Polyurethane was introduced in the footwear sector in the late 60s, and since then it has become a very popular material for shoe manufacturers, since this material allows to obtain quality shoes, comfortable and durable, as well as light, at a low price.

Its appeal lies in the high amount of footwear that is manufactured globally every year. The “World Footwear Yearbook” published that, in 2013 alone, 22 trillion pairs of shoes were manufactured worldwide.

Thanks to polyurethane technology, various designs can be obtained, either from molding as units and their subsequent combination with the body of the shoe, or directly molded into the shoe. Polyurethane for shoe soles stands out for its lightness and resistance to abrasion, providing interesting mechanical properties.

Polyurethane soles are the result of a reaction between an isocyanate and a polyol system.
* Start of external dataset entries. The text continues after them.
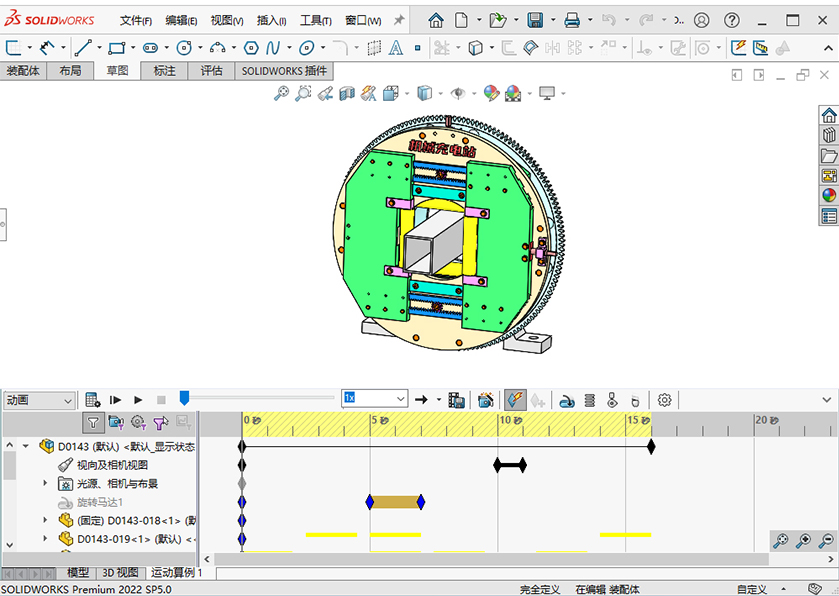Viewport: 839px width, 596px height.
Task: Open the playback speed 1x dropdown
Action: click(399, 399)
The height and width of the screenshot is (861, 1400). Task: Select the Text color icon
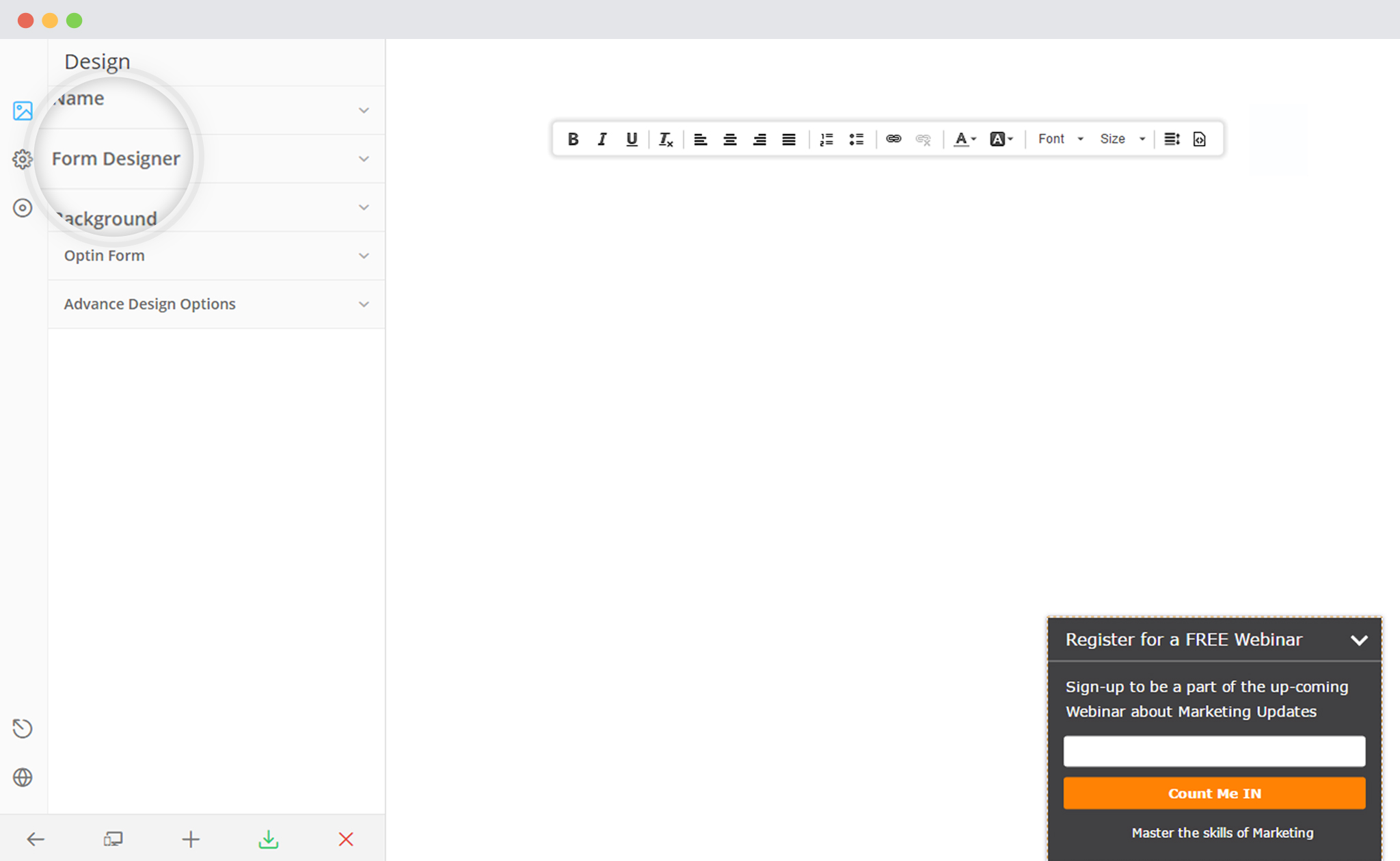tap(960, 138)
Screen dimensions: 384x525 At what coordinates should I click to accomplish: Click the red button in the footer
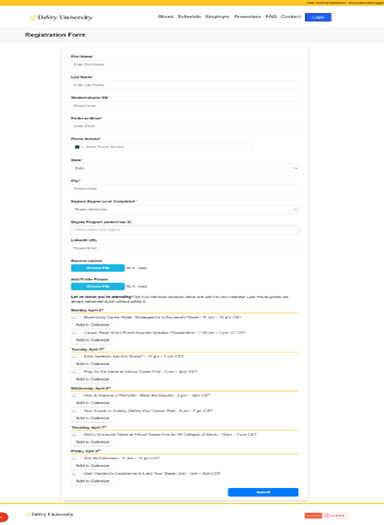pyautogui.click(x=313, y=515)
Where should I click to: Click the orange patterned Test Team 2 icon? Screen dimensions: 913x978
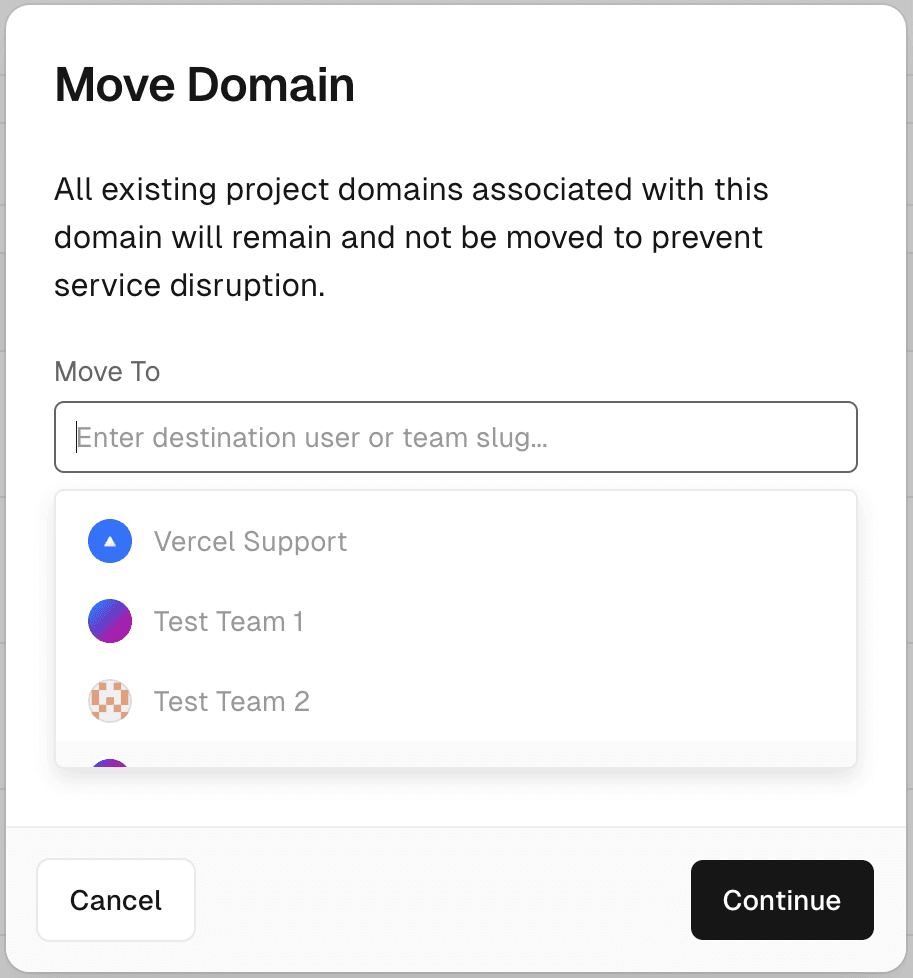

Its hardness is imparted by hard segments in the polymer matrix and its density is the result of CO2 generated by the reaction of the isocyanate and water, as well as by the presence of small amounts of an expanding agent during mixing, as is the case of polyether systems.


Within the footwear sector, polyurethanes are found in a wide range of types. They can be used in shoes and sports boots, business and fashion shoe soles, as well as high quality safety shoes.
Low density to compact polyurethane systems are used for midsoles and outsoles.

The density will depend on the type of sole and its hardness:

Polyurethane type Hardness Density
Polyester Midsoles



280-450 g/l

900-1100 g/l

500-600 g/l

Polyether Monodensity soles 450 – 600 g/l

PU systems are based on both polyol polyester and polyether technologies. These technologies are suitable for different end uses and mean different processing characteristics.

The systems based on polyester offer greater chemical and abrasion resistance, while polyether systems have a superior resistance to hydrolysis.

Among the differences between the two production techniques is the processing temperature: polyether-based systems are liquid at room temperature, while polyesters require approximately a temperature of 45°C.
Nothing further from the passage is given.